Antoine Coypel naquit à Paris, fils du peintre français Noël Coypel . Il étudia auprès de son père, avec lequel il passa quatre ans à Rome après la nomination de ce dernier à la direction de l' Académie de France en 1672. À Rome, il dessina les monuments et œuvres d'art antiques et étudia les œuvres de la Renaissance et du Baroque italiens, notamment celles de Raphaël, Carrache, Titien, Véronèse et Corrège. Il fit la connaissance des artistes contemporains Gian Lorenzo Bernini et Carlo Maratta . Bernini devint son mentor. Il remporta un prix de dessin à l' Académie de Saint-Luc , l'association des artistes de Rome.
Coypel acheva sa formation à l'Académie royale de Paris. En 1689, il reçut une importante commande pour un retable à Notre-Dame de Paris . En 1681, à l'âge de 20 ans, il fut admis comme membre à part entière de l'Académie royale avec la présentation d'une œuvre intitulée « Louis XIV repose dans le sein de la Gloire après la paix de Nimègue » ( Musée Fabre ). Il travailla sur de nombreux chantiers du roi de France, notamment à Versailles, Trianon, Marly et Meudon. En 1685, il fut nommé premier peintre du duc d'Orléans (le frère aîné du roi de France, alors Philippe Ier, duc d'Orléans ). La maison d'Orléans demeura un important mécène de l'artiste pendant de nombreuses années. Entre 1701 et 1706, il réalisa pour la famille d'Orléans l'une de ses œuvres les plus brillantes : la voûte de la galerie Énée du Palais-Royal (aujourd'hui disparue). L'œuvre fut complétée quelques années plus tard par un cycle de sept tableaux supplémentaires.

Coypel devint professeur et recteur de l'Académie en 1707, puis directeur en 1714, et fut nommé peintre du roi en 1716. Il fut anobli l'année suivante. [ acheva en 1708 la décoration du plafond de la chapelle royale de Versailles, dans le style baroque romain .

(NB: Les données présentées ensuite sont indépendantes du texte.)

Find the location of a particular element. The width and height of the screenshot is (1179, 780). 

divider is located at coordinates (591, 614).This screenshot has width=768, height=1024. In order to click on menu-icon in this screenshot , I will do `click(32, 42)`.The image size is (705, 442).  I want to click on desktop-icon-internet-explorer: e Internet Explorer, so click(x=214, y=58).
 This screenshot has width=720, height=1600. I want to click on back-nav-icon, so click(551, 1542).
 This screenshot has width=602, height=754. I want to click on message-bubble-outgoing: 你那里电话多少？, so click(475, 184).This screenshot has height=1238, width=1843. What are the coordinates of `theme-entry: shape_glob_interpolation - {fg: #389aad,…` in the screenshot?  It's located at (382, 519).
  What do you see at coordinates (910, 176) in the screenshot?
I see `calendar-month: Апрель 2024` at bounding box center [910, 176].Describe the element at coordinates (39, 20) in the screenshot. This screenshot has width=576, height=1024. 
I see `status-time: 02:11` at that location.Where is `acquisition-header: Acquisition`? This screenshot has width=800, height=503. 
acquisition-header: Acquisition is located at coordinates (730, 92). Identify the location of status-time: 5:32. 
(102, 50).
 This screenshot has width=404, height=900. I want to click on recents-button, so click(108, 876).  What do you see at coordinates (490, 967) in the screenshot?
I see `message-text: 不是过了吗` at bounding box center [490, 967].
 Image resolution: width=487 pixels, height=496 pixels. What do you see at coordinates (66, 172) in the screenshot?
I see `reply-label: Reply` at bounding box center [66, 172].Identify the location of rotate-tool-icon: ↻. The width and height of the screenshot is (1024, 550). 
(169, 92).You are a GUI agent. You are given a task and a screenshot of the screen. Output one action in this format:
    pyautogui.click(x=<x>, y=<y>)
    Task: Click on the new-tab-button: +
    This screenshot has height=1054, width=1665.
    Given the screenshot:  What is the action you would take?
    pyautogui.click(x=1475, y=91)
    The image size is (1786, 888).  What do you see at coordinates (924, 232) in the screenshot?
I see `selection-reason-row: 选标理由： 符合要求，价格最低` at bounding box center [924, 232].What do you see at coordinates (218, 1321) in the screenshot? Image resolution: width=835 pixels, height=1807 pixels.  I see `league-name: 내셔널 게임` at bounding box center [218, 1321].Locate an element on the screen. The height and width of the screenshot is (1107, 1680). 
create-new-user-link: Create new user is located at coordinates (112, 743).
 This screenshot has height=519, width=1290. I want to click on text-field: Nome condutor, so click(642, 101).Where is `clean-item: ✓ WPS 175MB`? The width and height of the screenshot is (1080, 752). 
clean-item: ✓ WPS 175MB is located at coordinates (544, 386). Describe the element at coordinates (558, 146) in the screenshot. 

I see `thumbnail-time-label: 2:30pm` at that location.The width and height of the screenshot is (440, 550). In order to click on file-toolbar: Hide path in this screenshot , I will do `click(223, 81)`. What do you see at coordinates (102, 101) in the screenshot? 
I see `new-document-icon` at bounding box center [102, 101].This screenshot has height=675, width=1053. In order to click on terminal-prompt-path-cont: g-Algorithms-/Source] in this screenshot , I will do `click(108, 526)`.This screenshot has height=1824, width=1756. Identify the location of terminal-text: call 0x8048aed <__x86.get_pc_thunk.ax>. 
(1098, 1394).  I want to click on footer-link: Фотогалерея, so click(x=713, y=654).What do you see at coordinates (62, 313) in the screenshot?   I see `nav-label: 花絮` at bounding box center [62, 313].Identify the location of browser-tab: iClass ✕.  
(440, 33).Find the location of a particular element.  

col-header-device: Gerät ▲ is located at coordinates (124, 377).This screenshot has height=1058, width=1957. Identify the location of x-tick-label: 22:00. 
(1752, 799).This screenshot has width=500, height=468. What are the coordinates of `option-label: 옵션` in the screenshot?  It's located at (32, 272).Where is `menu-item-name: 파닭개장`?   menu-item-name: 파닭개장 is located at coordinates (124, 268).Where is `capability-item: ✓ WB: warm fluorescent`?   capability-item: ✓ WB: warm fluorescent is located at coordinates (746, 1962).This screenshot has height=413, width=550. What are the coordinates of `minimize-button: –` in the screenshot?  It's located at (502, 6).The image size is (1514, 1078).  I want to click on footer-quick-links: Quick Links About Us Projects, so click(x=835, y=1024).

Son demi-frère Noël-Nicolas et son fils Charles-Antoine Coypel (1694-1752) étaient également des peintres accomplis. Le sculpteur François Dumont était son beau-frère.
Coypel mourut en 1722, à l'âge de 61 ans.
Peintures
Le style d'Antoine Coypel était éclectique. Il travailla d'abord dans la tradition classique française, qu'il renouvela par une palette colorée. Il traversa une période où il fut fortement influencé par Rubens, comme en témoignent certaines toiles, notamment son Démocrite (1692, Louvre ). L'esprit de renouveau de Coypel est manifeste dans la série de grandes toiles sur des thèmes de l'Ancien Testament, qui rencontrèrent un vif succès à l'époque : Suzanne accusée d'adultère (vers 1695, Musée du Prado ) et Le Sacrifice de la fille de Jephté (vers 1695-1697, Musée Magnin ). Avec Jean Jouvenet, Charles de La Fosse et Louis de Boulogne, il fut l'un des meilleurs représentants de la transition, dans la peinture française, de la manière austère du règne de Louis XIV au style plus léger du XVIIIe siècle.
Dessins
Coypel fut l'un des dessinateurs les plus importants de sa génération. Environ 500 de ses dessins nous sont parvenus, dont beaucoup sont conservés au Louvre. Il s'agit d'études de figures et de dessins préparatoires pour ses peintures. Il était particulièrement habile dans l'utilisation des crayons de couleur et des craies.